Une conférence dansée délicieuse, où Loïc Touzé raconte avec humour et tendresse son parcours de danseur et chorégraphe.

Pour clôturer en beauté le focus de deux jours dédié par Anne Sauvage dans le cadre de June Events à Loïc Touzé, le danseur et chorégraphe délivre avec une incroyable sincérité son parcours d’artiste avec Je suis lent, entre souvenirs intimes, égarements, interrogations et rencontres avec ceux et celles qui vont le guider vers des chemins escarpés.

Seul en scène avec juste une table et une chaise où trône son ordinateur qui lui permet d’envoyer des photos ou vidéos sur un grand écran, Loïc Touzé s’adresse directement au public comme s’il était un ami à qui il allait parler en toute liberté. Il met tout de suite à l’aise en prouvant ainsi qu’il ne s’agira pas d’une conférence extrêmement sérieuse, mais d’une simple conversation où état d’âmes et souvenirs dévoileront la vie d’un artiste.

__LISTE DES TÂCHES__:
1. Pour chacune des affirmations suivantes, dites si elle concorde avec l'extrait cité, en répondant oui ou non et en citant mot pour mot les termes décisifs : (a) le spectacle de Loïc Touzé s'intitule Je suis lent ; (b) Loïc Touzé partage la scène avec d'autres danseurs ; (c) la conférence se présente comme très sérieuse.
2. Résumez l'extrait cité en deux phrases.
3. Prolongez l'extrait sur la conférence dansée de Loïc Touzé à partir de sa dernière phrase.
Les données ne jouent aucun rôle dans ce travail.

__DONNÉES FOURNIES__:
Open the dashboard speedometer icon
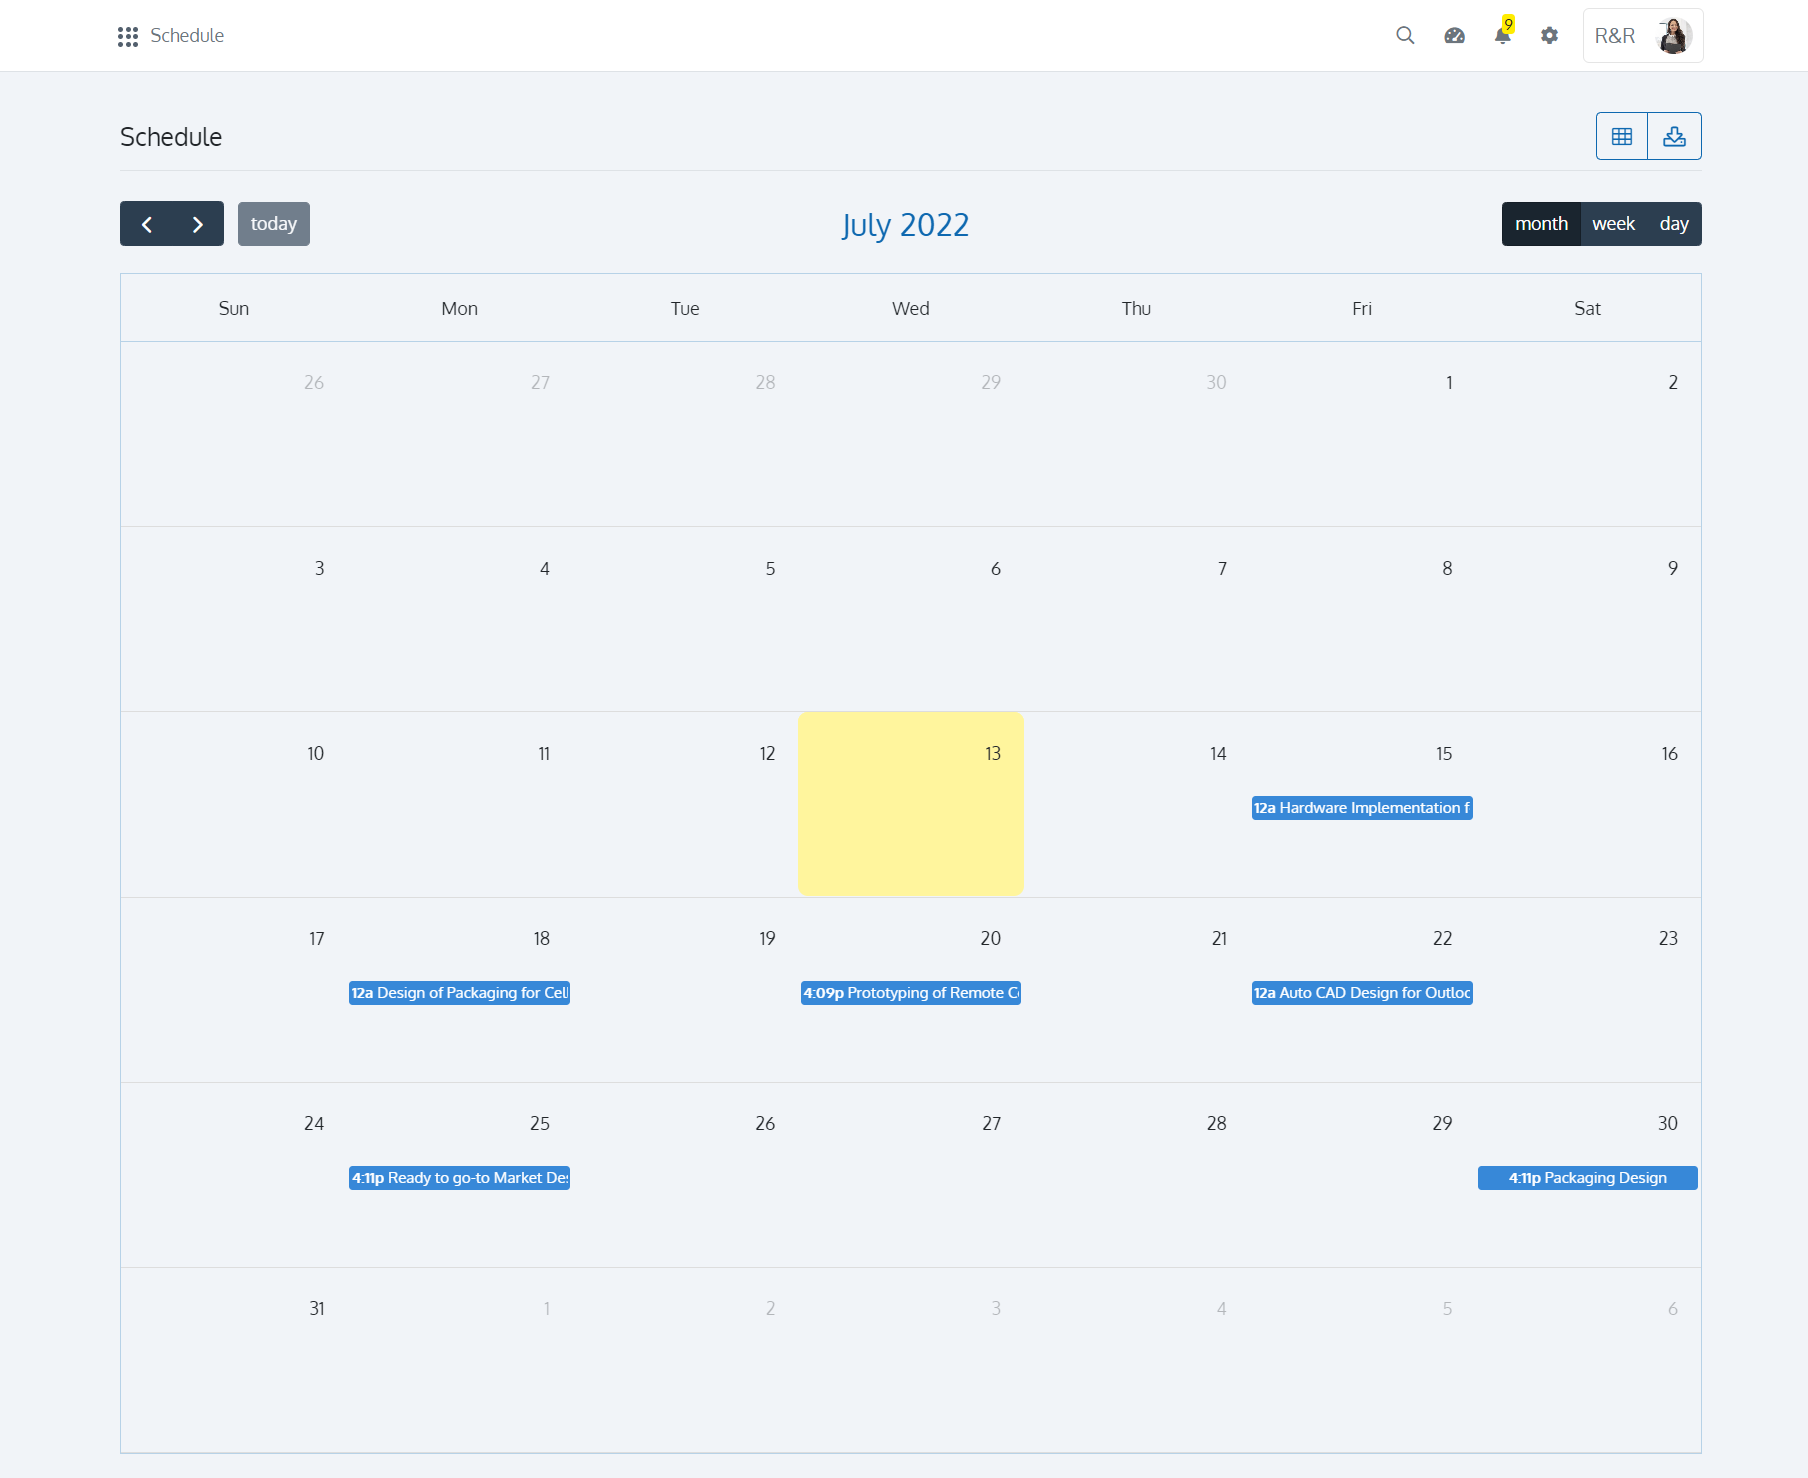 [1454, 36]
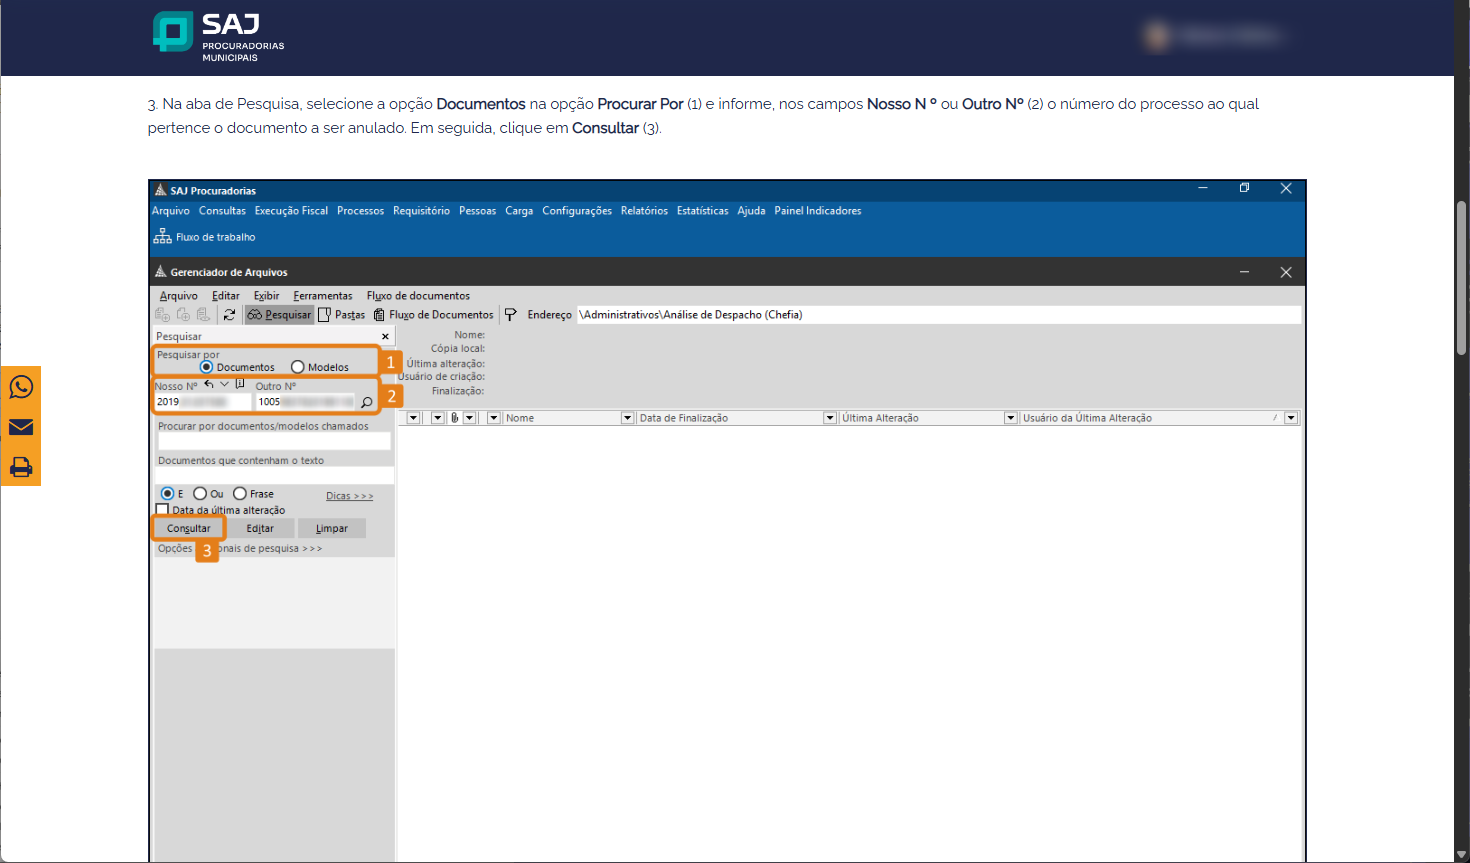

__RÉPONSES PAR TÂCHE__:
1.
(a) Oui : « son parcours d’artiste avec Je suis lent ».
(b) Non : « Seul en scène avec juste une table et une chaise ».
(c) Non : « il ne s’agira pas d’une conférence extrêmement sérieuse ».

2. Pour clore le focus de deux jours qu'Anne Sauvage lui consacre dans le cadre de June Events, Loïc Touzé présente Je suis lent, une conférence dansée où il raconte avec humour et sincérité son parcours de danseur et chorégraphe. Seul en scène avec une table, une chaise et un ordinateur qui projette photos et vidéos, il parle au public comme à un ami, dans une conversation simple plutôt qu'une conférence sérieuse.

3.
Il entre à l’Opéra de Paris à 10 ans et comprend vite qu’il y est « pour apprendre à devenir un prince charmant avec une lourde histoire de la danse depuis Louis XIV ». Il rit lui-même en évoquant son professeur russe opéré de la hanche, donc l’imitant assis la jambe raide et donnant les indications de figures uniquement en bougeant les mains et les bras. Puis, il vit son premier défilé. « Juste avant d’entrer en scène, nous étions tous regroupés dans une toute petite salle et mon visage était à la hauteur des tutus très raides des danseuses. Ça me grattait le nez, le front, la bouche et je craignais d’apparaitre avec la figure en sang ». Eclat de rire de la salle tant Loïc raconte bien cet épisode. Il imite les révérences, puis l’arrivée du plus ancien de la troupe qui a le privilège de faire son entrée en dernier. « Et d’un coup, je ne vois plus en Cyril Atanassoff un prince charmant, mais un homme qui marche comme John Wayne ! »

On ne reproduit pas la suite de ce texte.